§ **YOUR OBJECTIVE**
Only one stretch of the records below is wanted: the lines from the one holding "[Keulink-logo] (150, 612)" through the one holding "Zpátky do kanceláře". Return it exactly, both ends included.

(Dataset entries)
-------------------------

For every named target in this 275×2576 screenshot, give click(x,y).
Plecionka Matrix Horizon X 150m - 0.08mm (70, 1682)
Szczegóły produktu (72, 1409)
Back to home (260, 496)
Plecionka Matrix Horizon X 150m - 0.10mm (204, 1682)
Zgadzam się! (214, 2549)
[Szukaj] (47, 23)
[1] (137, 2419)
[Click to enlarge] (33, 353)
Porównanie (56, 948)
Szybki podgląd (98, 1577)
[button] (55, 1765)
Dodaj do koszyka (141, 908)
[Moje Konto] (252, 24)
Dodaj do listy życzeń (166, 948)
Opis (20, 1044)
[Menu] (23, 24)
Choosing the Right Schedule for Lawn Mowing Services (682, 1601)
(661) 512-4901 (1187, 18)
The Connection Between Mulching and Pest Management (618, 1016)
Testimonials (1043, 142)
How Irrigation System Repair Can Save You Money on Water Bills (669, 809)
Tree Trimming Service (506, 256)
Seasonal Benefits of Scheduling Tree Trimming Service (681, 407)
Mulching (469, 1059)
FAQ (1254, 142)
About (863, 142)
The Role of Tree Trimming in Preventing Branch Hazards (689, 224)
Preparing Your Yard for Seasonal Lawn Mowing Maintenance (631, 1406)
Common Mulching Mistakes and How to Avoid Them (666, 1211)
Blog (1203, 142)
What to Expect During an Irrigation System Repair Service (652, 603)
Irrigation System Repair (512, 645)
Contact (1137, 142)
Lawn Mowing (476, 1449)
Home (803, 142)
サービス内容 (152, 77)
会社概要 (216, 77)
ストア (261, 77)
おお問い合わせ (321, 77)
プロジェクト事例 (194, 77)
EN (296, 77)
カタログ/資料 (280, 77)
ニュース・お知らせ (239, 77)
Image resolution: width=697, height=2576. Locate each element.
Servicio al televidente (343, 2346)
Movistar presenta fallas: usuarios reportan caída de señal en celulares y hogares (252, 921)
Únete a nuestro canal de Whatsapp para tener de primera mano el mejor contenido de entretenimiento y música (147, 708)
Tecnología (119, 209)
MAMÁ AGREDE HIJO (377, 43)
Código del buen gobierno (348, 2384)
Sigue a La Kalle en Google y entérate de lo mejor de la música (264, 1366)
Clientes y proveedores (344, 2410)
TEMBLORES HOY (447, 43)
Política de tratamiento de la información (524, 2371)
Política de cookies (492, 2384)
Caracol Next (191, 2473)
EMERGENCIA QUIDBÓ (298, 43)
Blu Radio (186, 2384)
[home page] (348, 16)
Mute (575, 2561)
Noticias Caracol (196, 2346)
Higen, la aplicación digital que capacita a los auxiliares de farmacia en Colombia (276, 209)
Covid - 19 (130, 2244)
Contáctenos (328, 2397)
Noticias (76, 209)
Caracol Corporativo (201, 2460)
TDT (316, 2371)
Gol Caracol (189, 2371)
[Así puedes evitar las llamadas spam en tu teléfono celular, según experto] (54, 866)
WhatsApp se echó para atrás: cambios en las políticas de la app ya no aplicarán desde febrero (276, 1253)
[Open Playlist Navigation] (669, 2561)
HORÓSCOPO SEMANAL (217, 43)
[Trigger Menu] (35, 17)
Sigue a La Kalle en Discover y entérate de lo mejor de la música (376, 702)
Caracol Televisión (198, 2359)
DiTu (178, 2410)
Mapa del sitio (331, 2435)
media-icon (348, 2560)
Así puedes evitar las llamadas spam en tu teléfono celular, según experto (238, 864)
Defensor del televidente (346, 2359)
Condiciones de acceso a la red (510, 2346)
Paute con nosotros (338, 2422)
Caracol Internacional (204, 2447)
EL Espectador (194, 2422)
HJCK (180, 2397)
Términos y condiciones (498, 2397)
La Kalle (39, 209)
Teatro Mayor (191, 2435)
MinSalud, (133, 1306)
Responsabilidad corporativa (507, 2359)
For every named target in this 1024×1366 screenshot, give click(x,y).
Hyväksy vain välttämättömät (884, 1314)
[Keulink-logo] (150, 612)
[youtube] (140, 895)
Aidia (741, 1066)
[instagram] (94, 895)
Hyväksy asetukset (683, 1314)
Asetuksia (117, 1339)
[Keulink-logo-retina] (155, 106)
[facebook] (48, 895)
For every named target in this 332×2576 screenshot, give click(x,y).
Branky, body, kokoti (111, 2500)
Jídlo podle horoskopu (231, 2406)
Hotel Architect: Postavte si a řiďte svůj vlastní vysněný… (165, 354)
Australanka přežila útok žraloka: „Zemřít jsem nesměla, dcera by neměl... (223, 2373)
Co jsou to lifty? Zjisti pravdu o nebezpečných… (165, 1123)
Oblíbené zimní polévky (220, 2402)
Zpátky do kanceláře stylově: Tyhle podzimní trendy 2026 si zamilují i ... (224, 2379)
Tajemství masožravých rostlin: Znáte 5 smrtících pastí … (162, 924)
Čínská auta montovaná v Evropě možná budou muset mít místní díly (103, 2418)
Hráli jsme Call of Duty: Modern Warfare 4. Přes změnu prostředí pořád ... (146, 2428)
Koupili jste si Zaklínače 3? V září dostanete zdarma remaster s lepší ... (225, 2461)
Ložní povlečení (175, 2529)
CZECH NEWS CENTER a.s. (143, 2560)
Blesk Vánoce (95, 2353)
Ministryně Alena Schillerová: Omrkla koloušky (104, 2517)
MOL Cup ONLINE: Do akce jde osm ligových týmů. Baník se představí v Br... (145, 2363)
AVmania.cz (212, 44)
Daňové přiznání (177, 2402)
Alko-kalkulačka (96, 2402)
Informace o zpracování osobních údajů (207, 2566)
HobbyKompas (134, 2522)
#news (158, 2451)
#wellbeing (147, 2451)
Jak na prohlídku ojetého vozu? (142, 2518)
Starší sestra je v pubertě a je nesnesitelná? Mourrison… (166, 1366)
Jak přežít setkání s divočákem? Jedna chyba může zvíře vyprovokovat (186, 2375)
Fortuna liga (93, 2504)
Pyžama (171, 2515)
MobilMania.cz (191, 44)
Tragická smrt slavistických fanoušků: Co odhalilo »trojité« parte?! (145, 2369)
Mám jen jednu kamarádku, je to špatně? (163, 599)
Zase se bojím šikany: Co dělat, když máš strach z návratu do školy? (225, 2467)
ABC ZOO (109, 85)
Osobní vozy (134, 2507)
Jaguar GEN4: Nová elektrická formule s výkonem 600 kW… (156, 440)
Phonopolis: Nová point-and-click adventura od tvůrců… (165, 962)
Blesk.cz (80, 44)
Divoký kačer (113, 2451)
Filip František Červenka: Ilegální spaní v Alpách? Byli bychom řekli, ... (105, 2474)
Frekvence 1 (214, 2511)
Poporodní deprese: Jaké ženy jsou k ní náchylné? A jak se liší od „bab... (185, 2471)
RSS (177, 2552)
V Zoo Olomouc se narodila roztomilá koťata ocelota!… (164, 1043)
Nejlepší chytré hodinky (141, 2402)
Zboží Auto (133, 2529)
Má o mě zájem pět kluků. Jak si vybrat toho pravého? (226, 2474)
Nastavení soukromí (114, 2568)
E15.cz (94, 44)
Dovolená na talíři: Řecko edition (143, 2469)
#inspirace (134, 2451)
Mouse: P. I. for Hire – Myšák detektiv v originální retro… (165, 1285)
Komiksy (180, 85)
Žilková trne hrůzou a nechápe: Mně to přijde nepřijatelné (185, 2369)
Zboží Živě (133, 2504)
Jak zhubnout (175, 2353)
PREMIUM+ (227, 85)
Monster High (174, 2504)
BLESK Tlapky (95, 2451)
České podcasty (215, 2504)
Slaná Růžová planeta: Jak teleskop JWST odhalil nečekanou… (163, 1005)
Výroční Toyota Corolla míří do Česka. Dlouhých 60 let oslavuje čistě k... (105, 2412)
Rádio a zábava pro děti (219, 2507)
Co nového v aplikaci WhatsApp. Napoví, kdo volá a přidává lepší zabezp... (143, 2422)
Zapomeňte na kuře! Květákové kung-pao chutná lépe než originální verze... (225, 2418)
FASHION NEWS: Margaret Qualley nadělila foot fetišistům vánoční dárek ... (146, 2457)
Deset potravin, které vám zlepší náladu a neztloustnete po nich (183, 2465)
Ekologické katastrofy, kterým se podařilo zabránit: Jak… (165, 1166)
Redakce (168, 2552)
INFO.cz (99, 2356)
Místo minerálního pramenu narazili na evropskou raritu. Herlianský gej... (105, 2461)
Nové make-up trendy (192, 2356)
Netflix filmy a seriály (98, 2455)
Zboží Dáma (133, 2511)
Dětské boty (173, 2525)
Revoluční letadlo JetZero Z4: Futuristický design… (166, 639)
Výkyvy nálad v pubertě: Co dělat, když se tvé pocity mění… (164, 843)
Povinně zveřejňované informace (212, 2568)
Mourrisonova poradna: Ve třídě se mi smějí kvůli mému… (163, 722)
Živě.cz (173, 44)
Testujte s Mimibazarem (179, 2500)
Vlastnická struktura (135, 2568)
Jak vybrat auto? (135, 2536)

-------------------------

§ **OUTPUT FOR THIS TASK**
[Keulink-logo] (150, 612)
[youtube] (140, 895)
Aidia (741, 1066)
[instagram] (94, 895)
Hyväksy asetukset (683, 1314)
Asetuksia (117, 1339)
[Keulink-logo-retina] (155, 106)
[facebook] (48, 895)
For every named target in this 332×2576 screenshot, give click(x,y).
Branky, body, kokoti (111, 2500)
Jídlo podle horoskopu (231, 2406)
Hotel Architect: Postavte si a řiďte svůj vlastní vysněný… (165, 354)
Australanka přežila útok žraloka: „Zemřít jsem nesměla, dcera by neměl... (223, 2373)
Co jsou to lifty? Zjisti pravdu o nebezpečných… (165, 1123)
Oblíbené zimní polévky (220, 2402)
Zpátky do kanceláře stylově: Tyhle podzimní trendy 2026 si zamilují i ... (224, 2379)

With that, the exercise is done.